--- What you are asked to do ---
Reproduce exactly the line that contains "Image resolution: width=1383" and every line after it through the end of the records below, leaving out all pictures.

***** Record excerpts

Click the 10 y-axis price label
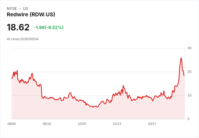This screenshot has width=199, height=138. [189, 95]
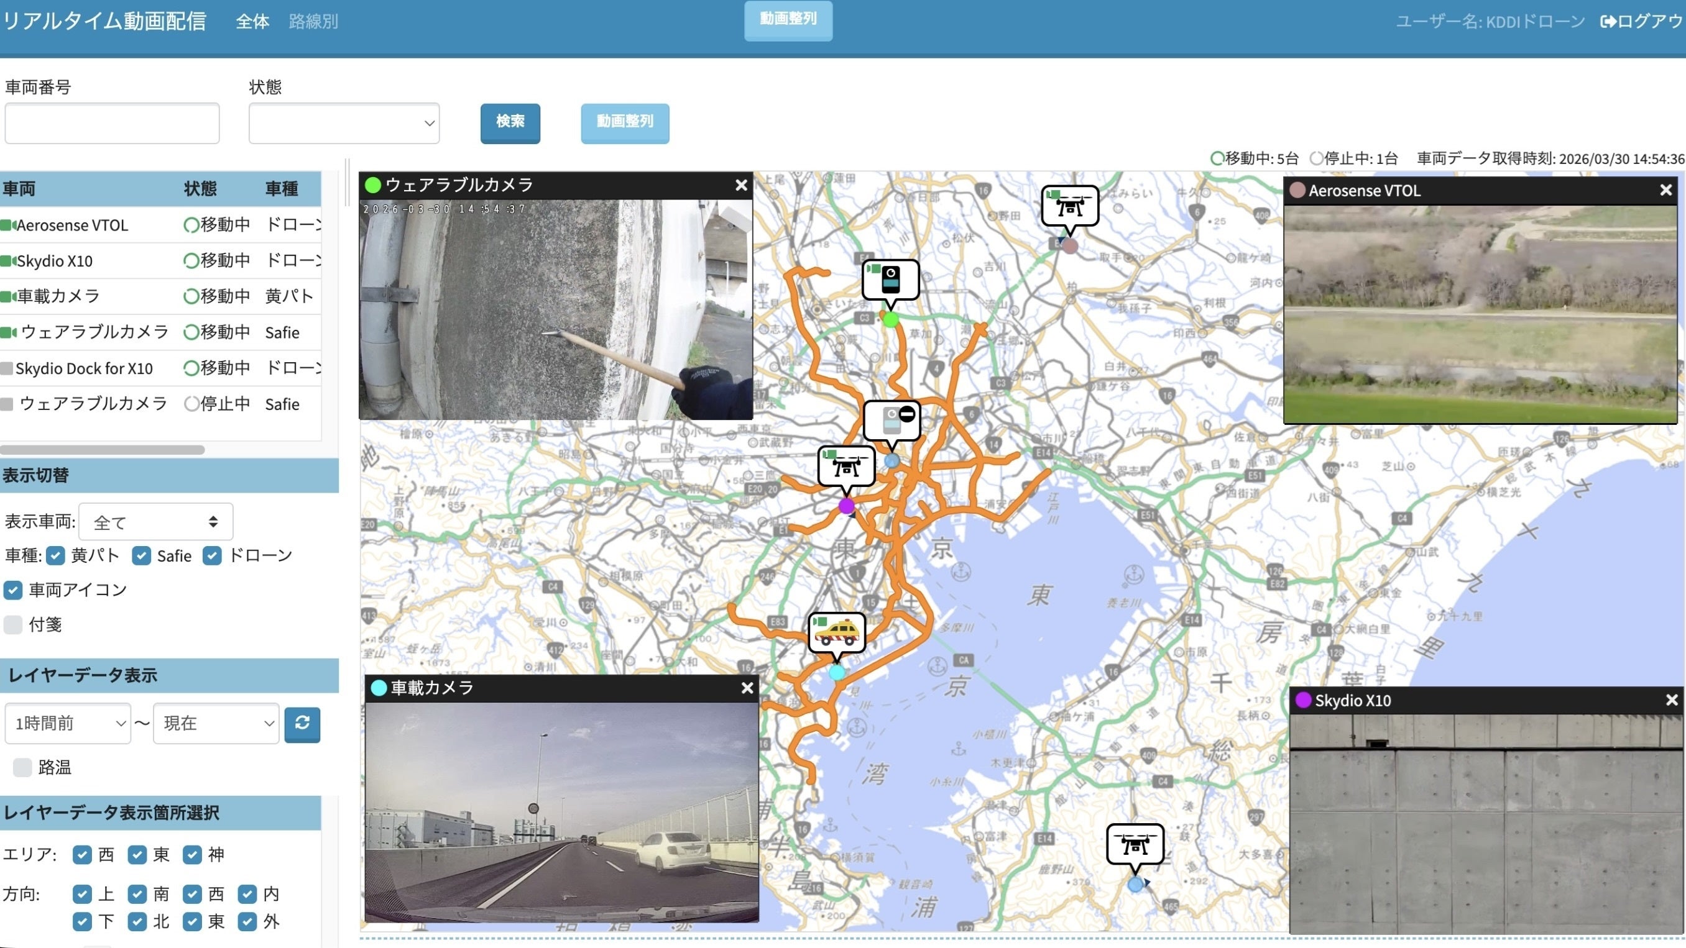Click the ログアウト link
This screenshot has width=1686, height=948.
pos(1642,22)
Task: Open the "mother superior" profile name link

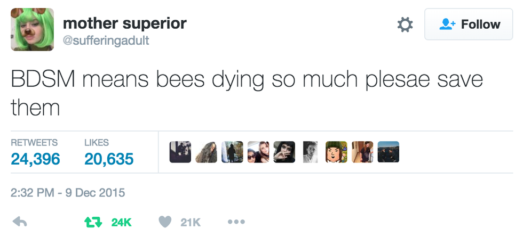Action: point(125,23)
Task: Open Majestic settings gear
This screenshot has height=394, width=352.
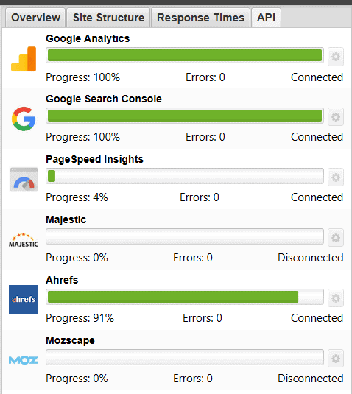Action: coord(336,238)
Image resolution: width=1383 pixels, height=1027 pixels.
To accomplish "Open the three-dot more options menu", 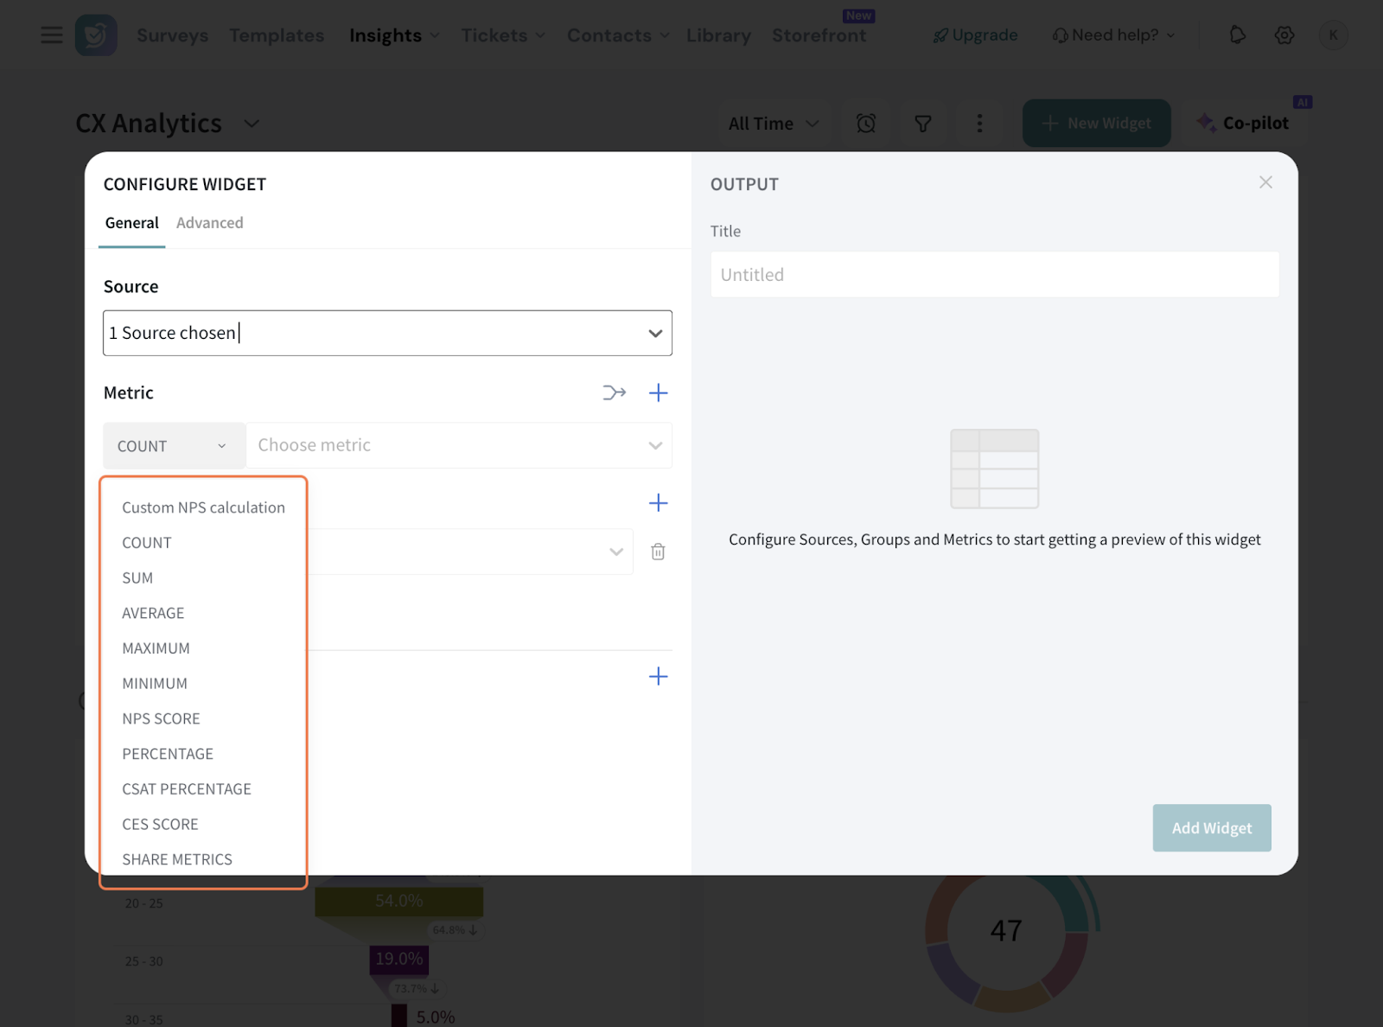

**********

--- Response below ---
Image resolution: width=1383 pixels, height=1027 pixels.
To accomplish "Open the three-dot more options menu", 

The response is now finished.